Il dissenso non è anarchia. Non è il vomito digitale delle latrine dove vince chi urla più forte. Non è provocazione sterile, né sfogo da tastiera. Il dissenso che serve è quello che argomenta, che mette in discussione, che osa dire “non sono d’accordo” e spiega perché. Se non facciamo questa distinzione, finiamo per confondere il pensiero critico con il rumore — e ci troviamo in altri luoghi da cui scappammo tempo fa a gambe levate.
Poi arriva il calciomercato, e molti dei nostri migliori pensatori si ritirano in silenzio come monaci in clausura. È la stagione depressiva del muretto: tra voci improbabili, isterie da plusvalenza e incubi di mezz’estate, il dibattito si svuota e resta solo il brusio. I writers si spengono, i post si accorciano, e chi prova a ragionare viene scambiato per rompi coglioni.

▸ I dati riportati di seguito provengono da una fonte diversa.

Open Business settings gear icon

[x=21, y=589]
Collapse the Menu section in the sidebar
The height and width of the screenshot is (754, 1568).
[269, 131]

L’altro giorno ho risposto a Lajos Detari (che non ha ritenuto, a quanto pare, di voler smentire) e ho riletto con attenzione Bortolazzi, che ha avuto il merito di criticare l’ondata di pessimismo che sta affondando il nostro muretto. Ripensando ai miei errori e alla latenza di tanti writer oggi in disarmo, mi viene da chiedermi: perché il dibattito langue?
La tendenza a circondarsi di simili si chiama omofilia. È naturale, specie in una community di “sentire” come la nostra, bella perché ha identità ma ragiona… ma è anche il primo passo verso l’autocompiacimento. Quando ascoltiamo solo chi ci dà ragione, non stiamo costruendo consenso: stiamo scavando una fossa. Le opinioni si rafforzano, si irrigidiscono, si radicalizzano. E il confronto soffre.
Per iperbole: rischiamo di leggere solo ciò che ci piace, condivididere solo ciò che ci rassicura, ignoriamo tutto il resto. Studi su Facebook — Bakshy, se non ricordo male — dimostrano che non è tanto l’algoritmo a chiuderci in una bolla, ma noi stessi. Così anche un dato banale diventa una bandiera, e chi lo interpreta diversamente viene trattato da nemico.
Risultato? Una comunità che sembra compatta, ma è fragile.
Il vero confronto non è armonia. È frizione, è attrito, è capacità di trasformare il dissenso in carburante. Se vogliamo che QdM resti vivo, dobbiamo smettere di silenziarci se “fuori coro”. A patto che si rispettino i confini — perché qui si parla di fede laica, non di crociate. Penso non più, dopo Preziosi, fino a che non dovesse esserci bisogno.
Un abbraccio ai moderatori, che probabilmente mi malediranno per questo post, ma che ringrazio sinceramente per gli sforzi, la pazienza e per tenere in piedi questo spazio unico.